Published on Feb 16, 2016
The objective: Since I knit and spin wool for a hobby, my goal was to find a natural dye, that has not yet been discovered, to dye wool. After testing several flowers in my backyard,I chose Ipomoea indica, or morning glories because they have not been, according to my search, extensively studied. Since the flowers are blue, I predicted that the wool would end up blue or purple. I chose to compare morning glories to a well-documented natural dye, marigolds
I dyed the wool using two concentrations of six mordants (chemicals that bind color molecules to wool) in both morning glories and marigolds. I used standard dying methods for natural dying
I produced a wide range of pleasing colors using morning glories, depending on the mordant used, from pink to yellow and green. This was very surprising since the original dye bath was blue.

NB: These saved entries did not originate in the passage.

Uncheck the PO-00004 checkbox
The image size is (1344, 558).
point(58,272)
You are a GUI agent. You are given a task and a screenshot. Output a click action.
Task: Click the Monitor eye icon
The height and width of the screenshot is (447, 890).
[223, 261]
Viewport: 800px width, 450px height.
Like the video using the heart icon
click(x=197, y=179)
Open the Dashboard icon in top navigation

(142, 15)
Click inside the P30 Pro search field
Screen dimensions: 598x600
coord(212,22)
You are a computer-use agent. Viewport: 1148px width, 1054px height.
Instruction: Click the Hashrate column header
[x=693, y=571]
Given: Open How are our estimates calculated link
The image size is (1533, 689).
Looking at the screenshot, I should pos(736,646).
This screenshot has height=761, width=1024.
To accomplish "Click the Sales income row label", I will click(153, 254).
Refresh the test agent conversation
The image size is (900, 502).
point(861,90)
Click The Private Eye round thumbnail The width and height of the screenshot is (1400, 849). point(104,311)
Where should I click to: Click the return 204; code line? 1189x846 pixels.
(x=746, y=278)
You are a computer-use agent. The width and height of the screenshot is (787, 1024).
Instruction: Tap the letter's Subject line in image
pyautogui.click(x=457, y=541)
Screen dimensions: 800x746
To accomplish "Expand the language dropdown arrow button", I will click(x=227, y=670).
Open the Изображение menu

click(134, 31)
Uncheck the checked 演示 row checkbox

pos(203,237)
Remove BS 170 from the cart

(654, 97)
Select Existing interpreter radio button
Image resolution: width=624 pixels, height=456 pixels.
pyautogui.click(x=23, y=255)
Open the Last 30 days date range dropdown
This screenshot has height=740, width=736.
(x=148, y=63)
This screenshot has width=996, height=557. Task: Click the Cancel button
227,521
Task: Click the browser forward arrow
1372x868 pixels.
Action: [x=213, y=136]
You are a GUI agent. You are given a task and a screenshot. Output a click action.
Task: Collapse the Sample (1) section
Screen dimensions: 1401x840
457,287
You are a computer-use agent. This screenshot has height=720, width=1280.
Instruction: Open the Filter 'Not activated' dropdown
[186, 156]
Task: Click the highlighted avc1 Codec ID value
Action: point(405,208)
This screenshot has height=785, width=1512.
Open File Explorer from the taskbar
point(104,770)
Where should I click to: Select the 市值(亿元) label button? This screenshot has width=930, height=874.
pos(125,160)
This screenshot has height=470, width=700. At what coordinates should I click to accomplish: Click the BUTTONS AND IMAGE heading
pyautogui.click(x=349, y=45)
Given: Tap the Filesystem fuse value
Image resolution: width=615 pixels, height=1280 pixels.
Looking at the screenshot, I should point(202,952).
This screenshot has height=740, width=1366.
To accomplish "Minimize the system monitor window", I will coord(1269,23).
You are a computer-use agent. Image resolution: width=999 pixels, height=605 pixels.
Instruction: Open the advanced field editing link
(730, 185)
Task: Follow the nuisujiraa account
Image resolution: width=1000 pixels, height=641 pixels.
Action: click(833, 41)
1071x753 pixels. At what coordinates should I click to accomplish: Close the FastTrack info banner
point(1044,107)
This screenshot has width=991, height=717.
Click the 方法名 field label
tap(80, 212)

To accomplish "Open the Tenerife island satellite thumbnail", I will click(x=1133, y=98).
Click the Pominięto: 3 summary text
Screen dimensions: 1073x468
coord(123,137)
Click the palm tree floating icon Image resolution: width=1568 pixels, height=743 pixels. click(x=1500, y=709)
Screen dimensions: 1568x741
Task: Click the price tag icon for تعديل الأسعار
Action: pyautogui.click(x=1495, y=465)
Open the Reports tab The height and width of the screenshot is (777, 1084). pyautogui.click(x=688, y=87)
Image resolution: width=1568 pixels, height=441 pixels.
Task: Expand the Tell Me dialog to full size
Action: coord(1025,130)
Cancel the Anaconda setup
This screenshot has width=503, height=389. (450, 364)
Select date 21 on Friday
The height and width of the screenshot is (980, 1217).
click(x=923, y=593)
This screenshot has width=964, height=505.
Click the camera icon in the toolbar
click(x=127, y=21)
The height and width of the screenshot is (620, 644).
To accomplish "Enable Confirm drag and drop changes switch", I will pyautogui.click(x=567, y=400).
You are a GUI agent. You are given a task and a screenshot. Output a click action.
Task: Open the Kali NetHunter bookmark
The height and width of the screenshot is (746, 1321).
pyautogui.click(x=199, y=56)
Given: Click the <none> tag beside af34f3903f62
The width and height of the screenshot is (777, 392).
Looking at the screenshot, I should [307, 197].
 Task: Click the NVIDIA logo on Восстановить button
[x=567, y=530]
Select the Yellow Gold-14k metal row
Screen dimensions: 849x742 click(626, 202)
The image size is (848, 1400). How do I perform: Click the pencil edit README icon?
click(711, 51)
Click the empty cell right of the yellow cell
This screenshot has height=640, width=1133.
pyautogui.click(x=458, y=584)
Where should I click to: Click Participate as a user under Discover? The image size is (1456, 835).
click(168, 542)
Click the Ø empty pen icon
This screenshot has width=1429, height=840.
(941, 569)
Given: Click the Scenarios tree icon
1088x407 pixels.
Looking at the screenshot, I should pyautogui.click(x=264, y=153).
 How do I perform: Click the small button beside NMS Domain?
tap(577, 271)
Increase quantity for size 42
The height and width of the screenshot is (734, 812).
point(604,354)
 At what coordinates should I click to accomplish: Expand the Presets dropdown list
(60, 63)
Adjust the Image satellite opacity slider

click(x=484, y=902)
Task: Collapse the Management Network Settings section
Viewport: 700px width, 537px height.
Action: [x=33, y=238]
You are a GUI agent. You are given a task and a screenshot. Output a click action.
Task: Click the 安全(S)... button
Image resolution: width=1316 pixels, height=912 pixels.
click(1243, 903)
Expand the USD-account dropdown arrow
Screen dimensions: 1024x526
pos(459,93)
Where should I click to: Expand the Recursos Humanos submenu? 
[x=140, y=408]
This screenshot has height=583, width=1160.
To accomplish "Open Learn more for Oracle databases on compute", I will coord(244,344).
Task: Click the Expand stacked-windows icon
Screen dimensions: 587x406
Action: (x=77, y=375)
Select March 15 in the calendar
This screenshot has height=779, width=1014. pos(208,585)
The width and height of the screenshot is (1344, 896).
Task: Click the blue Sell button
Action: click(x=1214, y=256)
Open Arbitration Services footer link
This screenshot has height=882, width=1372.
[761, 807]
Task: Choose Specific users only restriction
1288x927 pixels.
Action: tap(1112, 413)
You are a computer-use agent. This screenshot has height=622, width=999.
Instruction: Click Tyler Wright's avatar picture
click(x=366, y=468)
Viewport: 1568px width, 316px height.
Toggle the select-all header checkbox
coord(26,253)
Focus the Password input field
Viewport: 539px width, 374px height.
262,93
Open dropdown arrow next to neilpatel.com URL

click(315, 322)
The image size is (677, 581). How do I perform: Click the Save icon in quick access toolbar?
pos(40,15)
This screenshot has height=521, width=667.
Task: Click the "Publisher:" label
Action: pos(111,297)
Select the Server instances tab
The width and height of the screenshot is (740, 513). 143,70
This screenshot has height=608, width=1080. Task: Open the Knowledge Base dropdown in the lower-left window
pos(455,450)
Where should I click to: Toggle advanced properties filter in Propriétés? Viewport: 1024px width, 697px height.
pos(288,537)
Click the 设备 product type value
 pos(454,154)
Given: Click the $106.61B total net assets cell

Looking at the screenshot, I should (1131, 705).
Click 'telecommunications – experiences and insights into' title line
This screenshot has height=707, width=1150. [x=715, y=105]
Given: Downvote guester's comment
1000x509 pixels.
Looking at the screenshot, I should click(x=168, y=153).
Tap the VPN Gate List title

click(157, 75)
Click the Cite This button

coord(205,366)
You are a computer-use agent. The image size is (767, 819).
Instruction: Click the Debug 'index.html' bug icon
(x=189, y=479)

The pH's of the mordanted wool varied greatly and changed the color of the dye bath and the color of the wool. The wool dyed with marigolds, however, stayed in the range of yellows, golds, and browns.
I found that the dye of the morning glory flower produces a variety of beautiful pastel colors which can be useful to knitters or weavers. These colors are the result of the pH dependent cyanidin (the color molecule of the flowers) as well as the mordants used.
This project discovered Ipomoea indica, or morning glories, to be a new natural wool dye that produces a wide variety of colors useful for knitters and weavers.